When prequalifying contractors, are your policies robust enough?
Posted July 17, 2018
The U.S. Chemical Safety Board (CSB) released a safety digest outlining the importance of prequalifying a contractor and providing oversight. The CSB conducted several investigations into incidents where insufficient safety requirements for contractor selection were found to have been factors. The digest highlights two of these investigations: An April 2011 explosion and fire that occurred in a fireworks storage facility in Hawaii; and an October 2007 chemical fire in an underground tunnel in Colorado.
Investigation into fatal fireworks explosion
For the incident in Hawaii, the CSB says a federal subcontractor had been hired to dispose of confiscated fireworks. The subcontractor’s personnel were taking apart the individual fireworks tubes by hand and separating out individual fireworks components that are susceptible to ignition from sparks, friction, and static electricity. Accumulated explosive powder was stored in containers in a bunker, which led to an explosion that killed five people and injured one person. The CSB says the explosion was likely triggered by friction or a spark igniting loose explosive pyrotechnic powder spilled or leaked from the storage containers.
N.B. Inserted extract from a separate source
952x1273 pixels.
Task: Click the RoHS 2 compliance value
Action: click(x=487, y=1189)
In its investigation, the CSB found the subcontractor was awarded the contract to dispose of the fireworks even though it had no prior experience in disposing of fireworks. Instead, it appears the company was selected because of its low bid and promise to finish the job quickly. In addition, the CSB found that relevant federal contracting regulations did not have sufficient requirements for safe practices as well as contractor selection and oversight regarding the unique hazards associated with hazardous materials.
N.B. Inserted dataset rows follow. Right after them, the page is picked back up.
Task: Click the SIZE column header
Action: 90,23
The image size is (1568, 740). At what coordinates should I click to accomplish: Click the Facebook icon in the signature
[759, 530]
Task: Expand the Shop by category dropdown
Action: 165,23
The investigation led to changes in how the U.S. Department of Treasury awards contracts and subcontracts. The Agency now follows rigorous safety-related contractor selection and oversight provisions in contracts with companies that deal with the storage, handling, and disposal of explosive materials.
Investigation into fatal tunnel fire
The October 2007 incident involved industrial painting contractors engaged in recoating a portion of an enclosed hydroelectric plant tunnel with a highly flammable epoxy coating product. Five workers died and three others were injured when a chemical fire occurred inside the tunnel.
The CSB’s investigation revealed that neither the private utility that owned the tunnel nor the painting contractor adequately evaluated the dangers of working inside the tunnel. Neither company had policies or procedures in place to address the hazards of a confined space or the need for continuous monitoring in the work area where flammables were being used.
Further, the CSB found that most of the contractor’s employees had not been given comprehensive formal safety training; effective training on company policies; or site-specific instruction on confined spaces, the safe handling of flammable liquids, the hazard of static discharge, emergency response and rescue, and fire prevention.
Again, the CSB found the prequalification process for potential contractors only considered the contractor’s financial capacity and did not disqualify contractors based on past safety performance. The utility did consider factors such as past performance, quality, and safety records, but still ended up hiring the contractor based primarily on low price.
Among several recommendations in this case, the CSB called on the Colorado Public Utilities Commission to revise its rules regulating electric utilities to require that competitive bidding and contractor selection rules for construction, maintenance, or repair of regulated utilities include procedures for prequalifying or disqualifying contractors based on safety performance measures.
The CSB also recommended the private utility revise its contractor safety policies to ensure that the contractor selection process includes criteria and procedures for prequalifying or disqualifying contractors based on specific safety performance measures. In addition, the utility should require a comprehensive review and evaluation of contractor safety policies and procedures and the safety performance of contractors working in confined spaces.
Finally, the CSB recommended the utility conduct periodic safety audits of contractor selection and oversight at its power generating facilities to make sure they are following corporate and safety policies. The CSB reports the utility has updated its Contractor Safety Program to implement these recommendations.